Arc-Fault Risk Areas

As stakeholders revisit arc-flash hazards, the obvious question is, where are the biggest risks? Experts site the removal or installation of circuit breakers or fuses, the racking of circuit breakers in and out of switchgear and the removal of electric equipment panel covers as tasks that have the highest injury rates. Arc flashes can occur almost anywhere an electric utility line worker, trouble-call technician or maintenance worker is working around energized lines. Uninvolved workers and the public may also be at risk when an arc fault occurs. Of special concern are tasks on the system where additional equipment such as switchgear, transformers and fuses are involved. Most interesting is the fact that low-voltage testing and system analysis is a task where high numbers of arc-flash injuries are occurring.

Safety advocates point out that standard NFPA 79E was originally written to protect firefighters, and an arc-flash section happened to be included in the standard. It makes a blanket calculation in setting protective standards, but does not address any work methods or the way an electric system is operated.

PSE&G's Tom Verdecchio is a member of the National Electric Safety Code (NESC) Subcommittee 8, which addresses work methods. He reports that the committee is working on several rule revisions related specifically to arc-flash hazards. NESC codes are revised every five years. New rules will be proposed for the 2007 code stating that employers must perform an arc hazard study on any task exposing workers to an arc flash.

The proposed new rule adds tables to the code, which will allow the employer to choose the right level of protection without having to perform a study or do tedious calculations. These tables, based on fault current and clearing time, are the result of studies being done by utilities like PSE&G and PECO.

PSE&G has spent the past 24 months “engineering out the heat hazards” related to arc flash, says Verdecchio. The utility started with the highest risk areas, for example, linemen gloving on 13 kV. The two-year-old initiative includes analyzing the clearing time and distance to employees for each task.

PSE&G's field studies are showing that by reducing the clearing time of a circuit, the heat that an employee is exposed to will be reduced. In one case, the target was to keep the heat exposure to less then 5 cal/cm2 and less than second-degree burns to expose skin. Several utilities are now expanding the study to other exposure tasks related to arc-flash hazards. They hope to have collaborative results available by September 2006.

Another area where PSE&G is making changes is in FR clothing. For example, the utility has gone to a “Level 2 Clothing” applies to shirts, pants and T-shirts for overhead linemen.
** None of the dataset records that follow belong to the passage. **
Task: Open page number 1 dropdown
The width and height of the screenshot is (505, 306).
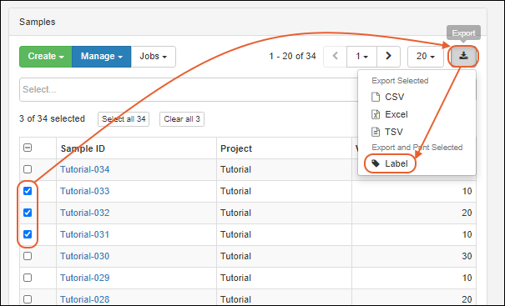Action: 361,57
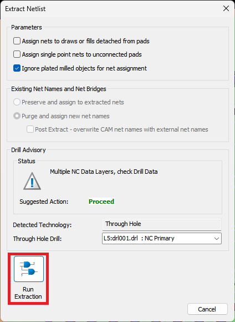
Task: Open the Through Hole Drill dropdown
Action: coord(162,238)
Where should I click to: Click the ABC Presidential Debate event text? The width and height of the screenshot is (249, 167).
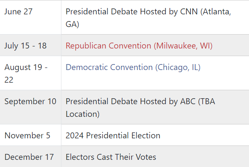(140, 108)
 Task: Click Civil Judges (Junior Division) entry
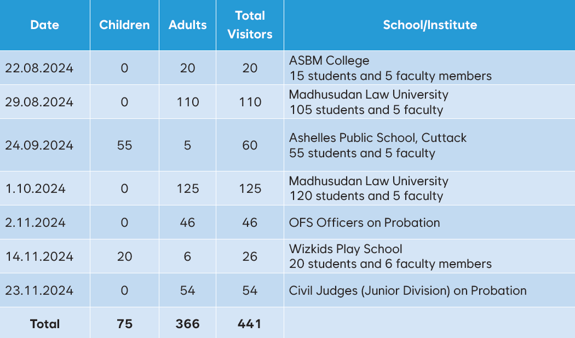407,290
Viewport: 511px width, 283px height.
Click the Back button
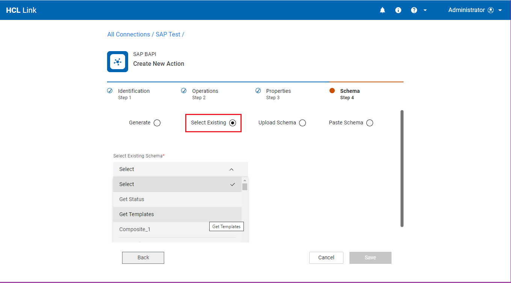click(143, 257)
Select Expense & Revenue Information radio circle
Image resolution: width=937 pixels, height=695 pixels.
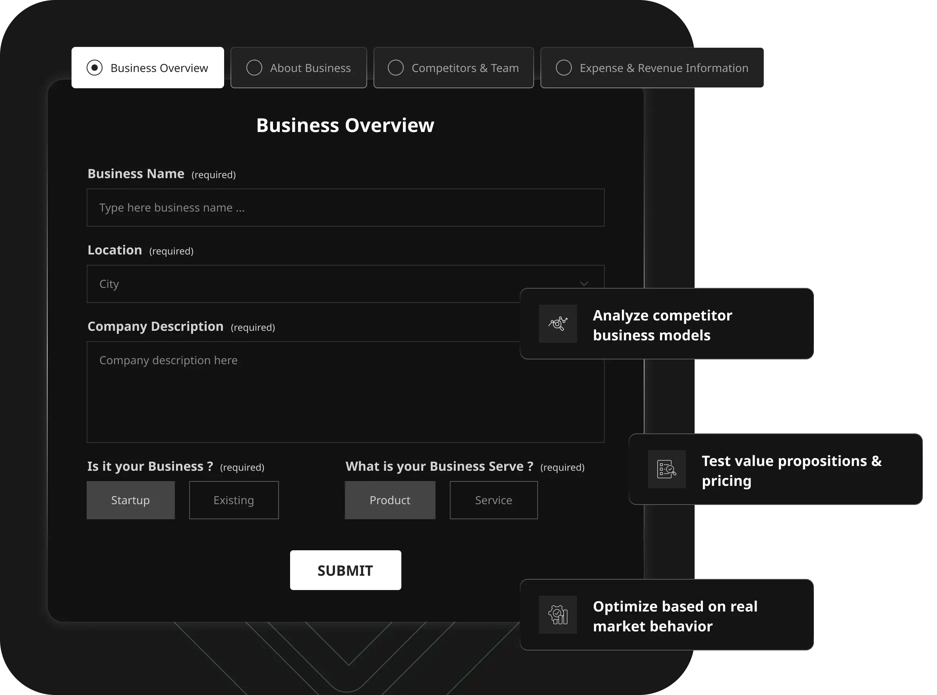point(564,68)
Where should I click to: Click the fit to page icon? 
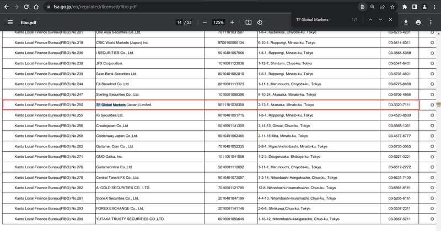pyautogui.click(x=248, y=22)
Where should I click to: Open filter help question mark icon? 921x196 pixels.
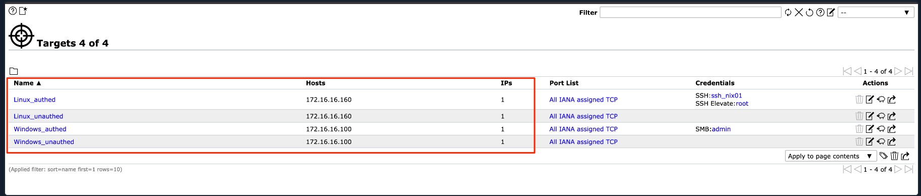pos(820,12)
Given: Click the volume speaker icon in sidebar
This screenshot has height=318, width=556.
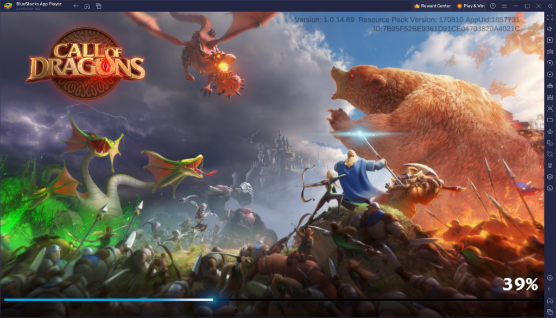Looking at the screenshot, I should coord(549,29).
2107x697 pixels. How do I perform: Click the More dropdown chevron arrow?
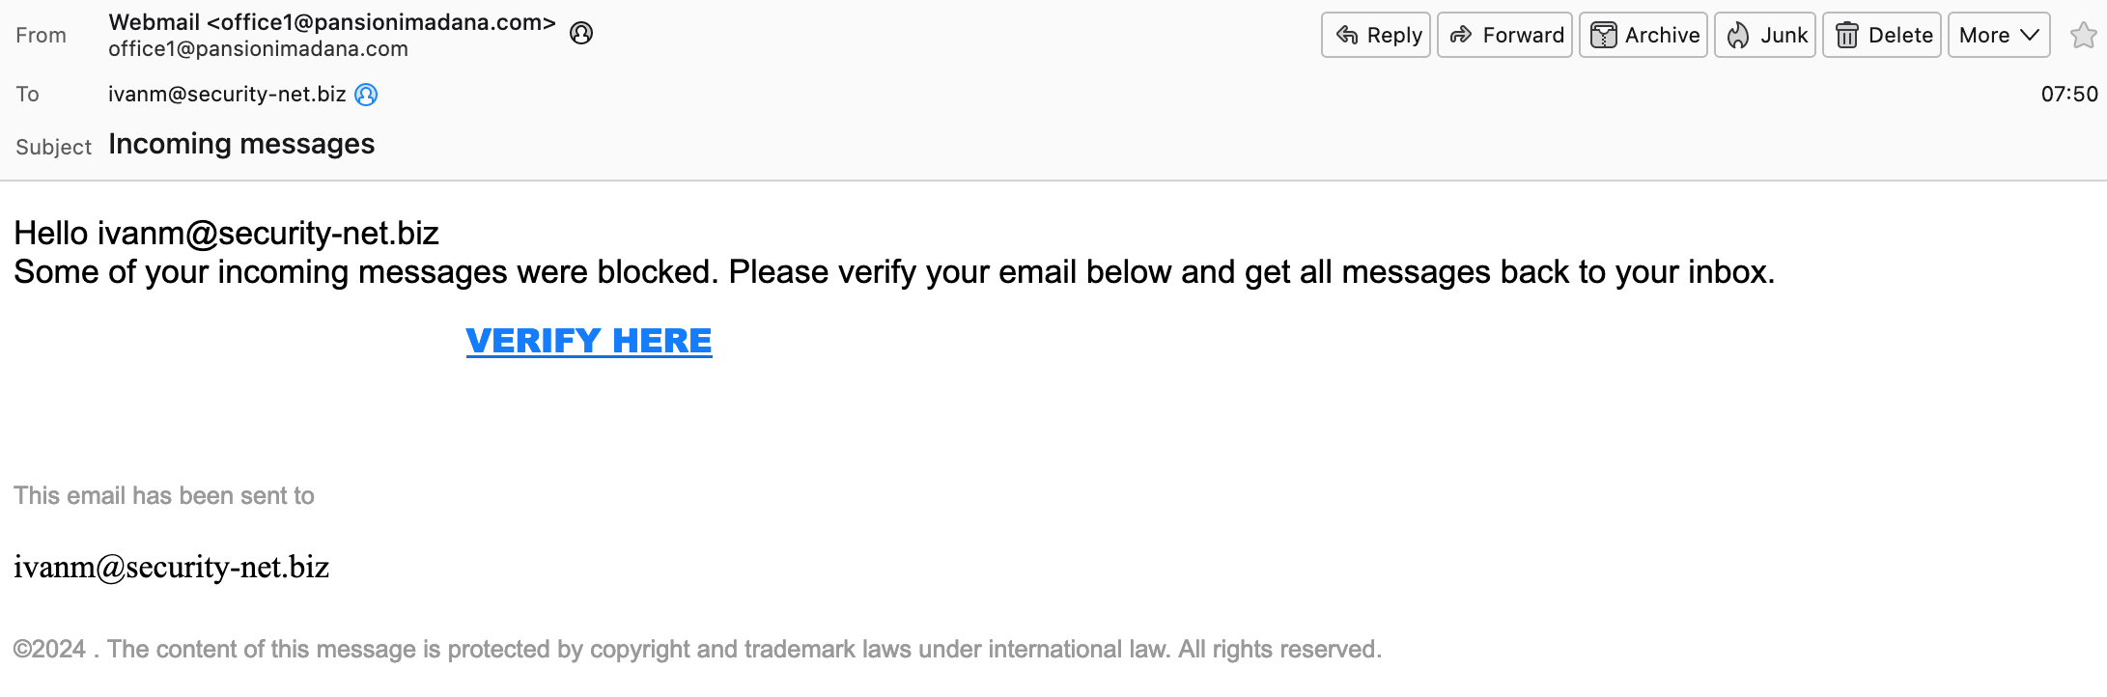point(2030,36)
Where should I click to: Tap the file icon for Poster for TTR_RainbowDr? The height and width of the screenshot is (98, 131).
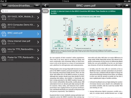(4, 59)
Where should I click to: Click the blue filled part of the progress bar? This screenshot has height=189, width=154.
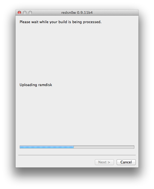[x=47, y=147]
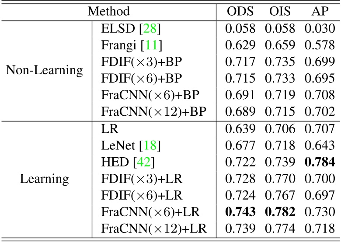Screen dimensions: 341x242
Task: Click the OIS column header
Action: [x=280, y=11]
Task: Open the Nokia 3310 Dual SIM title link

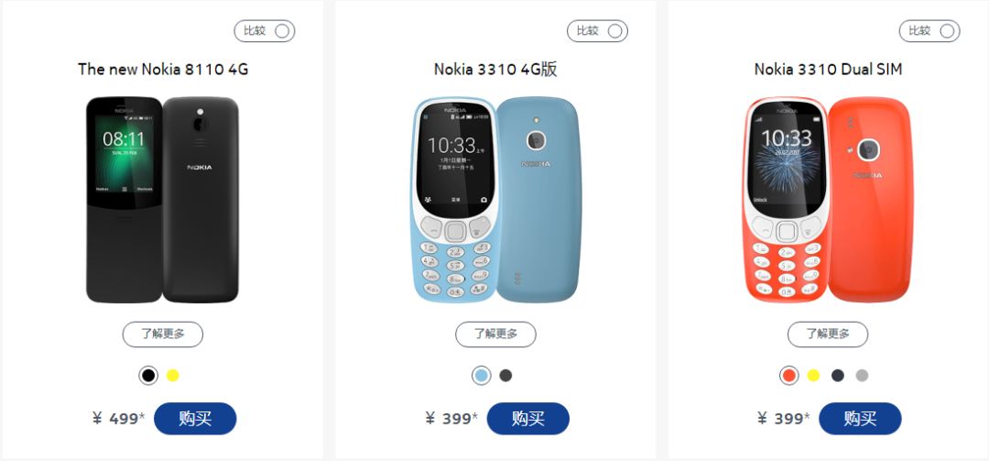Action: coord(828,69)
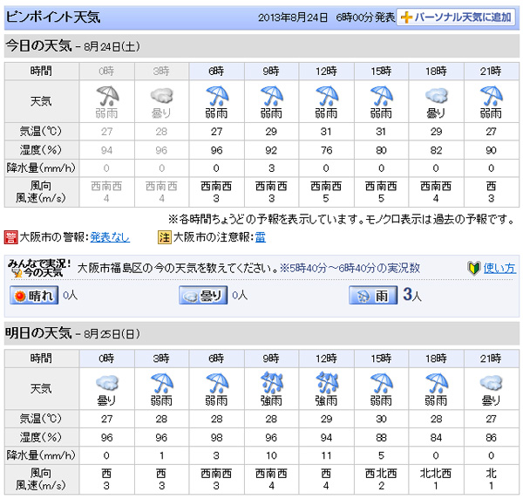Click the みんなで実況 今の天気 logo
Screen dimensions: 523x499
[x=39, y=268]
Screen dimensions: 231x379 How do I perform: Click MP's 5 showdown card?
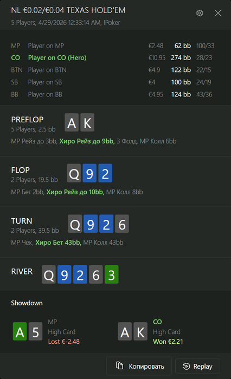36,331
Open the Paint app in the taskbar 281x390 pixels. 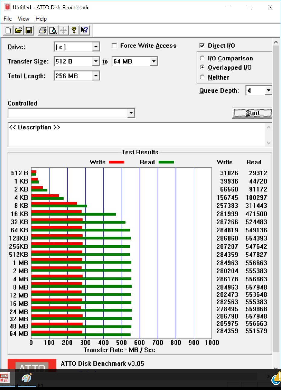(x=27, y=378)
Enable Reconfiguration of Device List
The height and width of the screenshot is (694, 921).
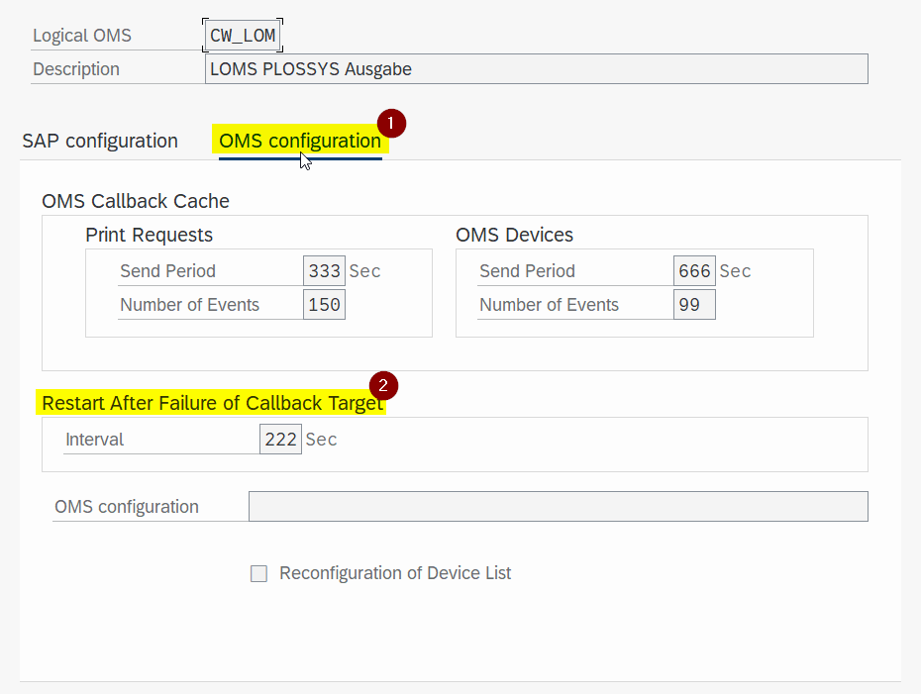click(x=258, y=573)
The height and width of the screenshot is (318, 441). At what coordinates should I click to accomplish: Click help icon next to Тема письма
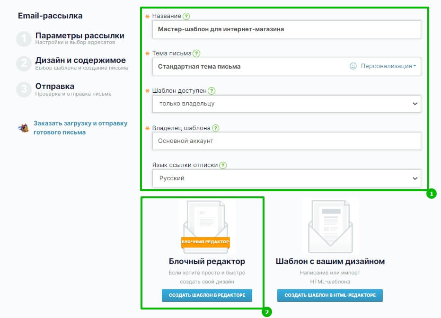pos(196,53)
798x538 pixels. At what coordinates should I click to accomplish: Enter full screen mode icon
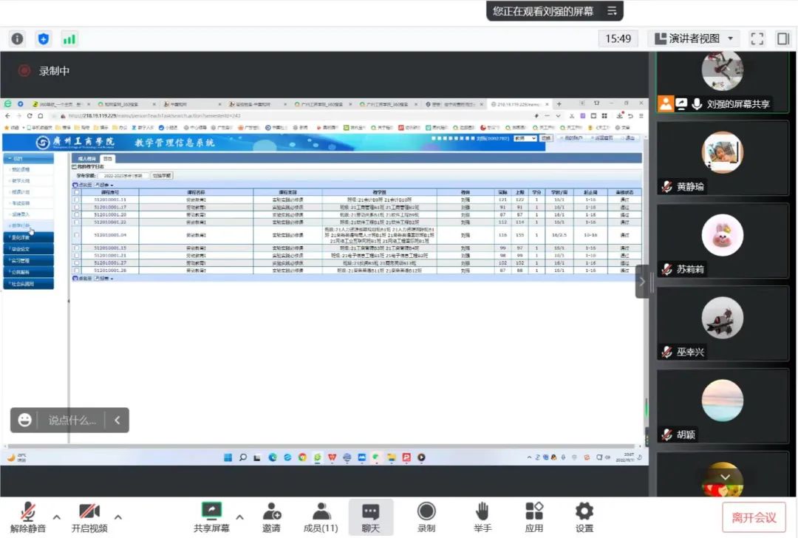(757, 38)
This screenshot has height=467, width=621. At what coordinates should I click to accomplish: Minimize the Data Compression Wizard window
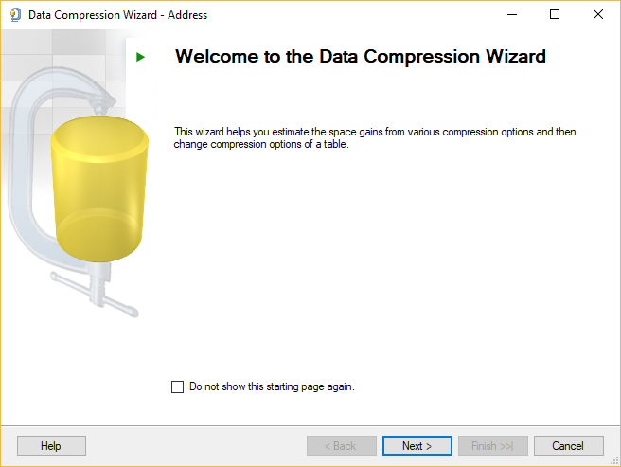point(511,15)
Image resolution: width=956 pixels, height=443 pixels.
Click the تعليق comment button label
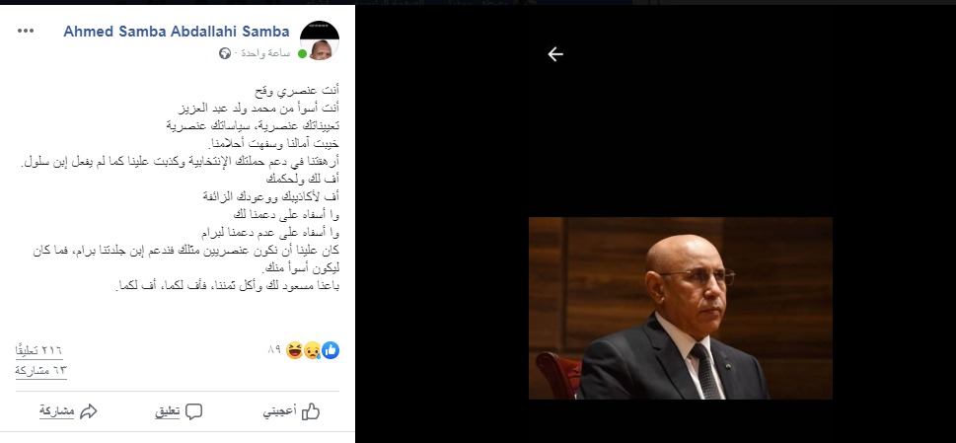point(167,412)
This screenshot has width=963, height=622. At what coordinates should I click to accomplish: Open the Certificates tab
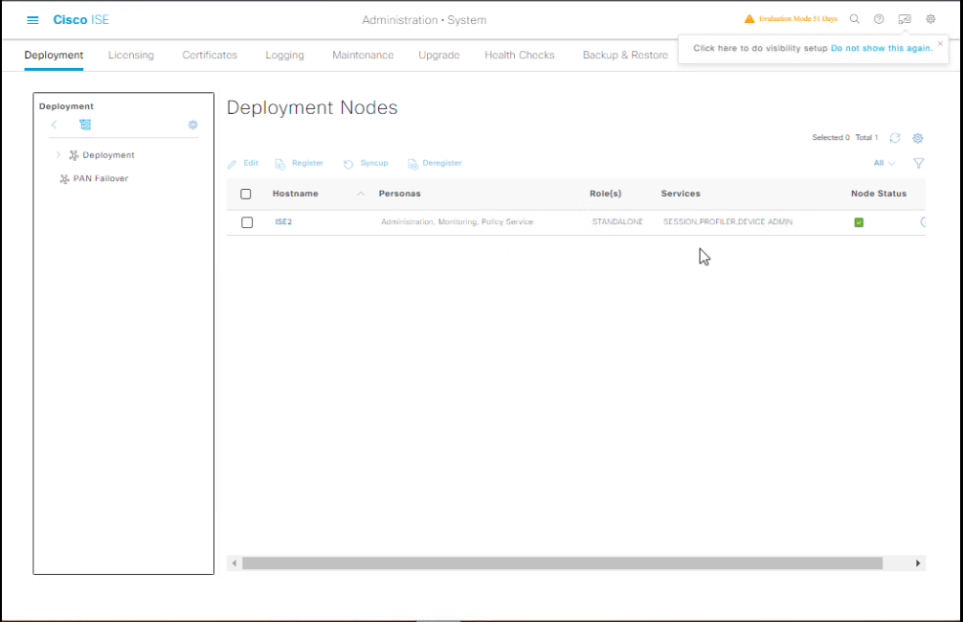coord(210,56)
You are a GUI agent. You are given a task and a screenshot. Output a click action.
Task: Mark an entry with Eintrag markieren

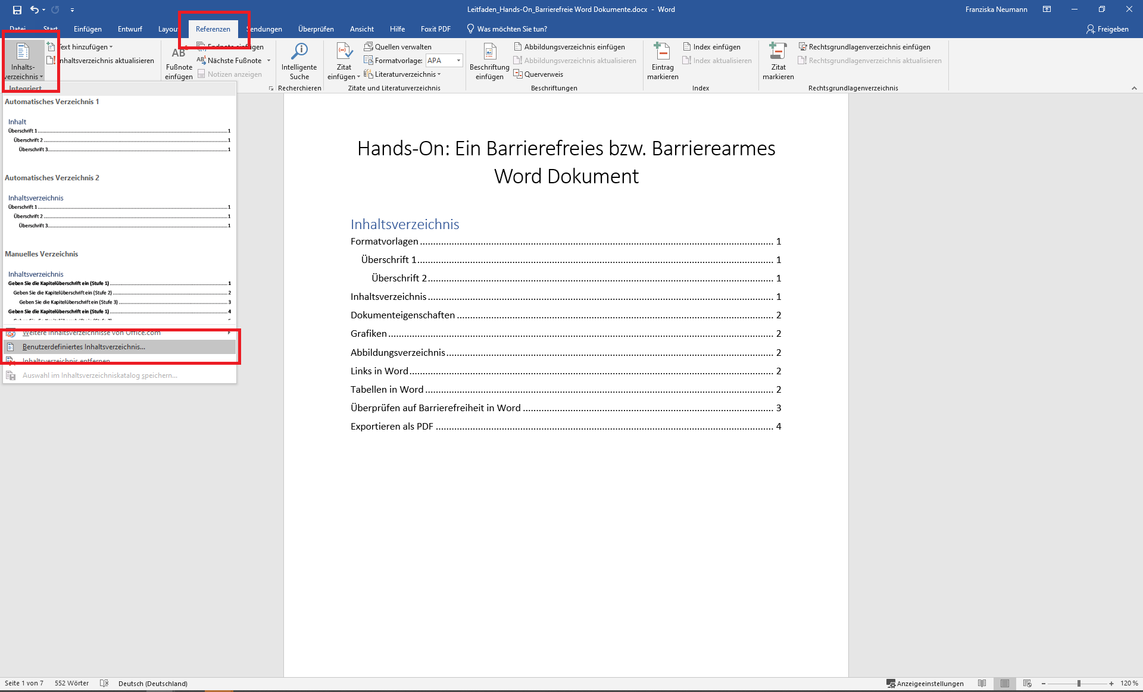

The utility is now studying FR levels and other preventative procedures on other tasks where arc flashes may occur.

The Final Word

It is worth repeating that when an arc-flash incident occurs, enormous amounts of concentrated energy explode through the air, through cabinets and circuits, and through anything or anyone in the vicinity. It is often unpredictable, but is always capable of doing serious damage to a person's hearing, eyesight and body. Depending on the voltage level, a ball of combusting heat is dispersed that can melt metal and severely burn a worker or anyone in the area. Pieces of metal and material may also be released like a bullet toward workers close and even not so close to the arc fault. The National Institute for Occupational Safety and Health (NOSH) has reported that from 1992 through 2001, there were 44,363 electrical-related injuries involving days away from work. Of those injuries, 17,101 were caused by electric arc-flash burns.

As we have heard from the industry, the final word on increased standards for arc flash is still being written. Everything from increased labeling requirements to more comprehensive exposure calculating practices may be on the horizon. But one thing everyone is in agreement on: Increasing the awareness and understanding of arc-flash hazards is one of the best ways to prevent arc-flash injuries.